The name “Lao Tzu” was not the personal name of the author, but one bestowed upon him out of respect: “Lao” means “old” or “venerable,” and “Tzu” is an honorific term attached to the names of scholars that can be roughly translated as “master.” Very little was recorded about the actual life of Lao Tzu, and consequently there is much disagreement regarding his historical existence. Although he is mentioned on scrolls dating as far back as 400 B.C., many have attributed this appearance in the historical record to mere legend. Indeed, the legends surrounding the life of Lao Tzu are truly fantastic. The historian Ssu-ma Ch’ien, author of the Shih chi (Records of the Historian), reports claims that Lao Tzu lived to more than two hundred years of age!
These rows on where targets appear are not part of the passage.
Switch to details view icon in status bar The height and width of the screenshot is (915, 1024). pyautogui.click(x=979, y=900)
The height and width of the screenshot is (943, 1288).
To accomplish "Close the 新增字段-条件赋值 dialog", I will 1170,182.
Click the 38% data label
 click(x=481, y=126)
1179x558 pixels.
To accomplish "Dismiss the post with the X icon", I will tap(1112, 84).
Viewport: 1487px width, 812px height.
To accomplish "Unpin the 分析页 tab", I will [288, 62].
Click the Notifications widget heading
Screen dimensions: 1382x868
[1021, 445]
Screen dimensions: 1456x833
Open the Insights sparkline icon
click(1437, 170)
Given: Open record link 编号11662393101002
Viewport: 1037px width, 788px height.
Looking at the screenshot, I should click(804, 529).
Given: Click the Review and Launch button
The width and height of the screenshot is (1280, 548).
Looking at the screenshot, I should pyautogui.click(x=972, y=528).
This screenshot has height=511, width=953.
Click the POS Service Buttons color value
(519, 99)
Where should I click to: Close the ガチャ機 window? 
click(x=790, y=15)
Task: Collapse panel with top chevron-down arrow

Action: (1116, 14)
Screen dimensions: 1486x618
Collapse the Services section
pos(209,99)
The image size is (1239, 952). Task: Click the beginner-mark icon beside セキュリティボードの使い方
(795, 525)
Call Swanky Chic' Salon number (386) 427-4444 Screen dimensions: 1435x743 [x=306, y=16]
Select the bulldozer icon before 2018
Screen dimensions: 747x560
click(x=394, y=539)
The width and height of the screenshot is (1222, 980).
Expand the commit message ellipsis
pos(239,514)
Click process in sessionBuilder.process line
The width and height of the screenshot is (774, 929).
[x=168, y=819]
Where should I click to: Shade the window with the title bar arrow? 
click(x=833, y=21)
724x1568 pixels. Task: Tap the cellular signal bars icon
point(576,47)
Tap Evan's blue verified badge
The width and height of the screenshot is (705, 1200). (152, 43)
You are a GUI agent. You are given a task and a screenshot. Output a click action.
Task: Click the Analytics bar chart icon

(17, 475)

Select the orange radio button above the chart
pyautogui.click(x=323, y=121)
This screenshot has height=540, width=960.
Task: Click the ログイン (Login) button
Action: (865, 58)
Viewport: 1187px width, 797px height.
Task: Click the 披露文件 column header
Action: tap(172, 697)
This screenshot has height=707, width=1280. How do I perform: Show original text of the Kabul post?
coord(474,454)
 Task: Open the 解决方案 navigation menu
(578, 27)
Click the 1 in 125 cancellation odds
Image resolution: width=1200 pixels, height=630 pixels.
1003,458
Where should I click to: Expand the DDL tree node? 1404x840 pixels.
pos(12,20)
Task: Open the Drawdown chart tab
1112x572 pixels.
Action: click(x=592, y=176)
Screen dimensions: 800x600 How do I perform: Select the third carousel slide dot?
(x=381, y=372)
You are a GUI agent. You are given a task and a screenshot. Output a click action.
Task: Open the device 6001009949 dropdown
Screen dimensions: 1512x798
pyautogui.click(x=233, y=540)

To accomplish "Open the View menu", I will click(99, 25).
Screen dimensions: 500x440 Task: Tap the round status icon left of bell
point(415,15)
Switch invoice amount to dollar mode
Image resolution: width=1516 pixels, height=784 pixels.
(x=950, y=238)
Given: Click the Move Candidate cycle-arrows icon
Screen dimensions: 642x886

Other legends maintain that he was born with white hair. According to Taoist tradition, he was an archivist who worked in the imperial library of the Zhou Dynasty court. It was there that he supposedly met Confucius, who had come to inquire about propriety and rites. Lao Tzu proceeded to dazzle him with his deep insight into the meaninglessness of these basic tenets of Confucian morality. According to this same story, Lao Tzu later resigned from his post in the Zhou court, then traveled west on a water buffalo to reach the great desert. He was stopped by a guard at the westernmost gate. This guard demanded that Lao Tzu—who had never, until this point, written down a word of his teachings—leave a record of his wisdom before he departed forever into the desert. The result of this request was the Tao Te Ching.